# [Goal]
Can you copy out the listing below word for word, from the line with "This screenshot has width=902, height=598." up to and including the line with "[x=355, y=173]"?

# [Provided material]
_____

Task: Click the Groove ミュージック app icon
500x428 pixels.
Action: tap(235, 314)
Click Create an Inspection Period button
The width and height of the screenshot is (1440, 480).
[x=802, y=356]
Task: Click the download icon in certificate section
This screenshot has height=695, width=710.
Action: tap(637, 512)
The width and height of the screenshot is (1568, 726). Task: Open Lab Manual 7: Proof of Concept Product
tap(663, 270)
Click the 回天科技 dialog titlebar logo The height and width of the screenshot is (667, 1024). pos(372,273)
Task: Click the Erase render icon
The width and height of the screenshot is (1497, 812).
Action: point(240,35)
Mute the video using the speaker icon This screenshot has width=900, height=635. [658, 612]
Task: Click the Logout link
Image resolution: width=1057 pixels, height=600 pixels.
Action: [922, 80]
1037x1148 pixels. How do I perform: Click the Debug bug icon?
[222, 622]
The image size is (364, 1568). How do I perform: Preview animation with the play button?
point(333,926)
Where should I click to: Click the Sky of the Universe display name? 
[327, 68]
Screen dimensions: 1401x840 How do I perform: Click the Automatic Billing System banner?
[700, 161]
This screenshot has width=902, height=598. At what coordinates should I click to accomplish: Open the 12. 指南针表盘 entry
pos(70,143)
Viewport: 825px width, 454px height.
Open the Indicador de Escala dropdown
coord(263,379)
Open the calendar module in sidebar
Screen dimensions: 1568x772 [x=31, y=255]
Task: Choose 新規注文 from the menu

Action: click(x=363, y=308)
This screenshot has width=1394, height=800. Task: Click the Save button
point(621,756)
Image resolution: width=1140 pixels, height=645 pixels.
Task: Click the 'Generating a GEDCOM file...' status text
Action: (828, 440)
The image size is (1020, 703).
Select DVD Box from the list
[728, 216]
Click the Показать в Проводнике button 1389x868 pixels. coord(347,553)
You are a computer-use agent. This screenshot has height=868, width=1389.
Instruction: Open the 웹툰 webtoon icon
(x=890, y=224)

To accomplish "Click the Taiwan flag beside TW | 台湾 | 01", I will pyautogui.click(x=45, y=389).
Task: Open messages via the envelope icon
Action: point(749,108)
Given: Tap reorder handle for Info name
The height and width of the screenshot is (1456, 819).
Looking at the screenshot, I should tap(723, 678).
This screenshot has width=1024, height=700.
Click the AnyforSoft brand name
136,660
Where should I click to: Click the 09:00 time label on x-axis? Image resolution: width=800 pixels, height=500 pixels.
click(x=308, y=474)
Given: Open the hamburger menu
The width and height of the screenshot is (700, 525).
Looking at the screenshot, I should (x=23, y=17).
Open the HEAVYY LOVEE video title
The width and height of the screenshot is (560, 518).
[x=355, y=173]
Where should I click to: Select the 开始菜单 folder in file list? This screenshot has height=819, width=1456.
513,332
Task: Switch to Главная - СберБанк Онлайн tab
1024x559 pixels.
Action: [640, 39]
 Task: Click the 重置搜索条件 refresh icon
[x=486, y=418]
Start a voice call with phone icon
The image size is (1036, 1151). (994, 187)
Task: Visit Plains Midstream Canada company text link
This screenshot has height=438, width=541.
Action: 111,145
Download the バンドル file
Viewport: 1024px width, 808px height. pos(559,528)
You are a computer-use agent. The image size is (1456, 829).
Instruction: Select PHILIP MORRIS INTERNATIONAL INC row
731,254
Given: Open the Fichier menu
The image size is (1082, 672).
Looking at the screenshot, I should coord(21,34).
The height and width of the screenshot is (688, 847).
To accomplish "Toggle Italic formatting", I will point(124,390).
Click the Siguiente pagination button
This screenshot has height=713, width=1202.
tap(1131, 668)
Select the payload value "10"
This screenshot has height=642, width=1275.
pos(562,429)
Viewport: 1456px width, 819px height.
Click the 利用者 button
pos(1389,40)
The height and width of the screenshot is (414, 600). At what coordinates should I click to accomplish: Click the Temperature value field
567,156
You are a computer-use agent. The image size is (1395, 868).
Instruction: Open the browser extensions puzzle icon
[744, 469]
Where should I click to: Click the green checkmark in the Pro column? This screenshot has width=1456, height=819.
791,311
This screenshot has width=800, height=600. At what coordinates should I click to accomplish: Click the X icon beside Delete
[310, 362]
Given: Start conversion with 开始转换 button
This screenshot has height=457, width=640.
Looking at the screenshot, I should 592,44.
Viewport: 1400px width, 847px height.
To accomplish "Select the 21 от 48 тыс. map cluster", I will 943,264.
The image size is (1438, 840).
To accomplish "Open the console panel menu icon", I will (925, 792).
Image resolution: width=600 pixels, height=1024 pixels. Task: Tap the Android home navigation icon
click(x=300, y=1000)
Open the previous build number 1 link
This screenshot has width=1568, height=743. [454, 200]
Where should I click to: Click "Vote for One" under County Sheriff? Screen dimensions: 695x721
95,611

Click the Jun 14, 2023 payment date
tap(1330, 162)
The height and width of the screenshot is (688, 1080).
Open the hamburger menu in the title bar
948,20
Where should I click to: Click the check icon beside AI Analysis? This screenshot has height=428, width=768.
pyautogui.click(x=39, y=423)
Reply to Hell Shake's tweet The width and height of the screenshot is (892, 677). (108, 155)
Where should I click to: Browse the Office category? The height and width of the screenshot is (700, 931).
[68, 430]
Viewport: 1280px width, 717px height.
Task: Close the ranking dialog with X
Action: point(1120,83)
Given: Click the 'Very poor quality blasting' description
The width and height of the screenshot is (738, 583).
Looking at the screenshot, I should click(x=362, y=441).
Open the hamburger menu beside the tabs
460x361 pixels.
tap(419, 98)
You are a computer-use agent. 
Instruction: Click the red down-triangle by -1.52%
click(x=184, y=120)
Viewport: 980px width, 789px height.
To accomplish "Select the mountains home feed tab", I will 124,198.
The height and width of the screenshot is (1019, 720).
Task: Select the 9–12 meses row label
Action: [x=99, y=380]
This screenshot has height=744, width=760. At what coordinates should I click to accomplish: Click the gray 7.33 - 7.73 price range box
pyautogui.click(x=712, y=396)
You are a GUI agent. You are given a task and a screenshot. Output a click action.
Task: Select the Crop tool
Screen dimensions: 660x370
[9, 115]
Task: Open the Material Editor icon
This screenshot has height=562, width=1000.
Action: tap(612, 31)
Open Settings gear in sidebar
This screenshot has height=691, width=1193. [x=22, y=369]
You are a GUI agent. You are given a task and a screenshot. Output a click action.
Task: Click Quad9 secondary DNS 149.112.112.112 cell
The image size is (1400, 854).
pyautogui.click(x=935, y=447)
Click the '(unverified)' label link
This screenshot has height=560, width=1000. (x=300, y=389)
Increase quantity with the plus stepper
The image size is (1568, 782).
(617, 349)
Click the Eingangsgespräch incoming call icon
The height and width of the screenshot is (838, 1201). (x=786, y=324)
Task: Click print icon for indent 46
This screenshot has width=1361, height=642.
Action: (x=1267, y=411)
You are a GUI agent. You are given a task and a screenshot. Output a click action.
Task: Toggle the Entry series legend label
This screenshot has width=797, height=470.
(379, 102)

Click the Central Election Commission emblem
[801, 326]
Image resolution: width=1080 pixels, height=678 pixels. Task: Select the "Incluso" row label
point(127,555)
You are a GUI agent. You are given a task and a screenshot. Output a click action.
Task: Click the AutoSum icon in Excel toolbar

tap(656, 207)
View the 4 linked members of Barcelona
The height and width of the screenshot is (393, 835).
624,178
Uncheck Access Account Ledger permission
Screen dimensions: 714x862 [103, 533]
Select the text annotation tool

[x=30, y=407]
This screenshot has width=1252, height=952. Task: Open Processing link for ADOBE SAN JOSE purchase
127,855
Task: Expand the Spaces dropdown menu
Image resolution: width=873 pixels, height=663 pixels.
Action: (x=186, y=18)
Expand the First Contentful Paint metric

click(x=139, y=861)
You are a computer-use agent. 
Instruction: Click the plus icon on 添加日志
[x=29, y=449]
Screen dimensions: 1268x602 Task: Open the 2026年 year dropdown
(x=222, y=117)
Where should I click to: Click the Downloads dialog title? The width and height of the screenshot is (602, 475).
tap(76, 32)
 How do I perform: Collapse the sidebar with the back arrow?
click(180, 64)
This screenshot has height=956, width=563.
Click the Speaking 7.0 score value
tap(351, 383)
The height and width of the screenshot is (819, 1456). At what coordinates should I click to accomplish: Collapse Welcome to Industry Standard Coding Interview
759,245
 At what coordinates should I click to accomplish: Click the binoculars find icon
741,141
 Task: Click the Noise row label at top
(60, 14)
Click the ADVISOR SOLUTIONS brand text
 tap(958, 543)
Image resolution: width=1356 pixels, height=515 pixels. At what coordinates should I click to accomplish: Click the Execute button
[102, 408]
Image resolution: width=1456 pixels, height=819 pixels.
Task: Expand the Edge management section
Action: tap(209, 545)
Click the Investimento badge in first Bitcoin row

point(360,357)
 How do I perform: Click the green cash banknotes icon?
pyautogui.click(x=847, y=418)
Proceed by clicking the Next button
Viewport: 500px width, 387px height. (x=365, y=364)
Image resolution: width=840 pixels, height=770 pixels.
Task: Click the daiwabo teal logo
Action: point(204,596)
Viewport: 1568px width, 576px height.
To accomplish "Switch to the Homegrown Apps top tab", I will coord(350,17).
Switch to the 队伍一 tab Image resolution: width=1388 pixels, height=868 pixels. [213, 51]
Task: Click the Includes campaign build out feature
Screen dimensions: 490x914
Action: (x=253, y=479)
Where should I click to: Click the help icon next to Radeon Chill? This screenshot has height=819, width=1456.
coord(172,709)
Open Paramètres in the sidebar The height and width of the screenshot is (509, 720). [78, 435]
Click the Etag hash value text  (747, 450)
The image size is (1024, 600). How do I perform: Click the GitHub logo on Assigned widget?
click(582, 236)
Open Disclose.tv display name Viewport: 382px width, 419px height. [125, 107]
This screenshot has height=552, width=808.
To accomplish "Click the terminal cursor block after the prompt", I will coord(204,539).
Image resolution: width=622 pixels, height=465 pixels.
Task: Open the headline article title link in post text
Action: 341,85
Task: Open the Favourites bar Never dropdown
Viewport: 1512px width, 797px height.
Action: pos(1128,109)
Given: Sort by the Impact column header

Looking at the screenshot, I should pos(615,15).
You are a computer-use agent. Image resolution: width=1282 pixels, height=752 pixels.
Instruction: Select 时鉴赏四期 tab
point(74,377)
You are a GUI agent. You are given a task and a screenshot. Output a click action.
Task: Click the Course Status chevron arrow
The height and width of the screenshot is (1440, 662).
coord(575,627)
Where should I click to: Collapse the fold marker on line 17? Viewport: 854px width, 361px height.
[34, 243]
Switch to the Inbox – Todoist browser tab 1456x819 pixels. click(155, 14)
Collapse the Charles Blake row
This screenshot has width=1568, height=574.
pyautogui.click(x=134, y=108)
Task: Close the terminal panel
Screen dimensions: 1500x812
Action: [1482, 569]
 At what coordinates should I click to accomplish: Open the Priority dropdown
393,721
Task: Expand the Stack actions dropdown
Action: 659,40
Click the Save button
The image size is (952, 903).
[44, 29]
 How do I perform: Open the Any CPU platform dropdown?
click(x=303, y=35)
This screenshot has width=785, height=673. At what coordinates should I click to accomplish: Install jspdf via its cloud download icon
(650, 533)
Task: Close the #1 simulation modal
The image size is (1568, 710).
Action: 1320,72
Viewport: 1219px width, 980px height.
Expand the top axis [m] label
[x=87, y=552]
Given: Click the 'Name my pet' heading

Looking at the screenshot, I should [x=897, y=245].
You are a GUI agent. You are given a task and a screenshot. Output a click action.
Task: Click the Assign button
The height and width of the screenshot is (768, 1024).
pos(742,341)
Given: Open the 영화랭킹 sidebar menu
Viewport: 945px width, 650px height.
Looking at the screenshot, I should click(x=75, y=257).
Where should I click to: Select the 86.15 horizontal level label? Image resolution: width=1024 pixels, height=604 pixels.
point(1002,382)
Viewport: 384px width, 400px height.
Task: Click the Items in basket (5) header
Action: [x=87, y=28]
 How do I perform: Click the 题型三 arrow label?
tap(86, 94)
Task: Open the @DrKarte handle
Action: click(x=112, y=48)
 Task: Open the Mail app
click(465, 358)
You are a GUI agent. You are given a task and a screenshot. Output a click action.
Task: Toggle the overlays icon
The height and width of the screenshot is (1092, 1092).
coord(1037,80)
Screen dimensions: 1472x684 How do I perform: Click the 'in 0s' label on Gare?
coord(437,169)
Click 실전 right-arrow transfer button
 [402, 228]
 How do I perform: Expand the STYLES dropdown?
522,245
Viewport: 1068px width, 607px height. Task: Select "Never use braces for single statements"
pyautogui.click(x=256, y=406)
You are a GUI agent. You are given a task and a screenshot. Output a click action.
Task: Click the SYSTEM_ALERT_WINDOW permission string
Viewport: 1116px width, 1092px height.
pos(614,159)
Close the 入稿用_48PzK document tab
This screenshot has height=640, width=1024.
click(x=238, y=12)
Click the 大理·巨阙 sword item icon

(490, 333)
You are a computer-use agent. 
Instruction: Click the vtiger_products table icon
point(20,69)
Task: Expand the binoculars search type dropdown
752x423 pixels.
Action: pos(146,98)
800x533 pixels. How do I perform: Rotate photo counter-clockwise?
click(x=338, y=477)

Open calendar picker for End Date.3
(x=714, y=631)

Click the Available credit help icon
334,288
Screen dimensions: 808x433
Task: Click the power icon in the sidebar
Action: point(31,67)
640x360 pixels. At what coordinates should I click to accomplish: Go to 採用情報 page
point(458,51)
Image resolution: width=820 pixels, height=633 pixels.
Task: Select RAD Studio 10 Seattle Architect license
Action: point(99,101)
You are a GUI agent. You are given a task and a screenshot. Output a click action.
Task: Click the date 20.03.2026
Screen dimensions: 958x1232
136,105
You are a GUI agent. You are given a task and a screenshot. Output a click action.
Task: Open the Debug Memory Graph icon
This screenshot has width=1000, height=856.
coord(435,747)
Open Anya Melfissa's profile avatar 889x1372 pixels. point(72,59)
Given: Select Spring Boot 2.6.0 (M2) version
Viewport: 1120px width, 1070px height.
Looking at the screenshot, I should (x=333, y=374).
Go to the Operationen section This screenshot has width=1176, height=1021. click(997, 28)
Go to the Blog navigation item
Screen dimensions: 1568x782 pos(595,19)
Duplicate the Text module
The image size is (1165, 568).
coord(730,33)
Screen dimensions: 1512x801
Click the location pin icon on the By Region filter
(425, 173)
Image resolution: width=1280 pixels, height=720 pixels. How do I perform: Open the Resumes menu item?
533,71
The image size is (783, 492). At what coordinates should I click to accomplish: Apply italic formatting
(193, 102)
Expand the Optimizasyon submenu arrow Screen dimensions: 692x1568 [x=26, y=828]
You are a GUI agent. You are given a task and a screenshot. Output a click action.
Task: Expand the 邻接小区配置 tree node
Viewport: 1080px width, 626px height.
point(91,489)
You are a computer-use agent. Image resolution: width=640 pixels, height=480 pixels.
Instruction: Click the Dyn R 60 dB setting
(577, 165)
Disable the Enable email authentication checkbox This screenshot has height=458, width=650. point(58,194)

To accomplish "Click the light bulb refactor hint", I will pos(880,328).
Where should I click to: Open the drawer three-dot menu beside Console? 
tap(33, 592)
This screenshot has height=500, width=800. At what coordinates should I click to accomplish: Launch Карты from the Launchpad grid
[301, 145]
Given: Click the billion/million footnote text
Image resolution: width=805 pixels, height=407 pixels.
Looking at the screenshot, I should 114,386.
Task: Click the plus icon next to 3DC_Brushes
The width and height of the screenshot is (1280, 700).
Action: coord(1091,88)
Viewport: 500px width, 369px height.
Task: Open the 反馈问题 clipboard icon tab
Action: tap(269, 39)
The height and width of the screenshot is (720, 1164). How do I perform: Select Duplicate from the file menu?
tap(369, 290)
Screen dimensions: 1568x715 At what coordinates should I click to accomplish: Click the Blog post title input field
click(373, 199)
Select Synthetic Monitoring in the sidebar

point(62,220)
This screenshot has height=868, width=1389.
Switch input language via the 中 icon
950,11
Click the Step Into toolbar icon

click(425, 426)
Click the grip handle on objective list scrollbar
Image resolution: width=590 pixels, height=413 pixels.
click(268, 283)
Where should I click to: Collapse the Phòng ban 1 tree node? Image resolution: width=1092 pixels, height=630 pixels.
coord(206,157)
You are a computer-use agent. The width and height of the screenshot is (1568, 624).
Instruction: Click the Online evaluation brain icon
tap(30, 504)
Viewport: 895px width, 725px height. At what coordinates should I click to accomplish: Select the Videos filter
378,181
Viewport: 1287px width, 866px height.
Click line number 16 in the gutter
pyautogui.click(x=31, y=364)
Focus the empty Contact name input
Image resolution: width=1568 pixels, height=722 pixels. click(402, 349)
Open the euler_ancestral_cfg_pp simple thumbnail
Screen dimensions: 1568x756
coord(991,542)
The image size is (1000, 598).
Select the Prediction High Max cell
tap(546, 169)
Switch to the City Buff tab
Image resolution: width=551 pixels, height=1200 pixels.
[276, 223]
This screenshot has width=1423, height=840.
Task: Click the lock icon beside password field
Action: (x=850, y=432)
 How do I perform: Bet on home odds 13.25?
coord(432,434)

_____

# [Solution to this exercise]
This screenshot has width=902, height=598. At what coordinates should I click to accomplish: Open the 12. 指南针表盘 entry
pos(70,143)
Viewport: 825px width, 454px height.
Open the Indicador de Escala dropdown
coord(263,379)
Open the calendar module in sidebar
Screen dimensions: 1568x772 [x=31, y=255]
Task: Choose 新規注文 from the menu

Action: click(x=363, y=308)
This screenshot has width=1394, height=800. Task: Click the Save button
point(621,756)
Image resolution: width=1140 pixels, height=645 pixels.
Task: Click the 'Generating a GEDCOM file...' status text
Action: (828, 440)
The image size is (1020, 703).
Select DVD Box from the list
[728, 216]
Click the Показать в Проводнике button 1389x868 pixels. coord(347,553)
You are a computer-use agent. This screenshot has height=868, width=1389.
Instruction: Open the 웹툰 webtoon icon
(x=890, y=224)

To accomplish "Click the Taiwan flag beside TW | 台湾 | 01", I will pyautogui.click(x=45, y=389).
Task: Open messages via the envelope icon
Action: point(749,108)
Given: Tap reorder handle for Info name
The height and width of the screenshot is (1456, 819).
Looking at the screenshot, I should tap(723, 678).
This screenshot has width=1024, height=700.
Click the AnyforSoft brand name
136,660
Where should I click to: Click the 09:00 time label on x-axis? Image resolution: width=800 pixels, height=500 pixels.
click(x=308, y=474)
Given: Open the hamburger menu
The width and height of the screenshot is (700, 525).
Looking at the screenshot, I should (x=23, y=17).
Open the HEAVYY LOVEE video title
The width and height of the screenshot is (560, 518).
[x=355, y=173]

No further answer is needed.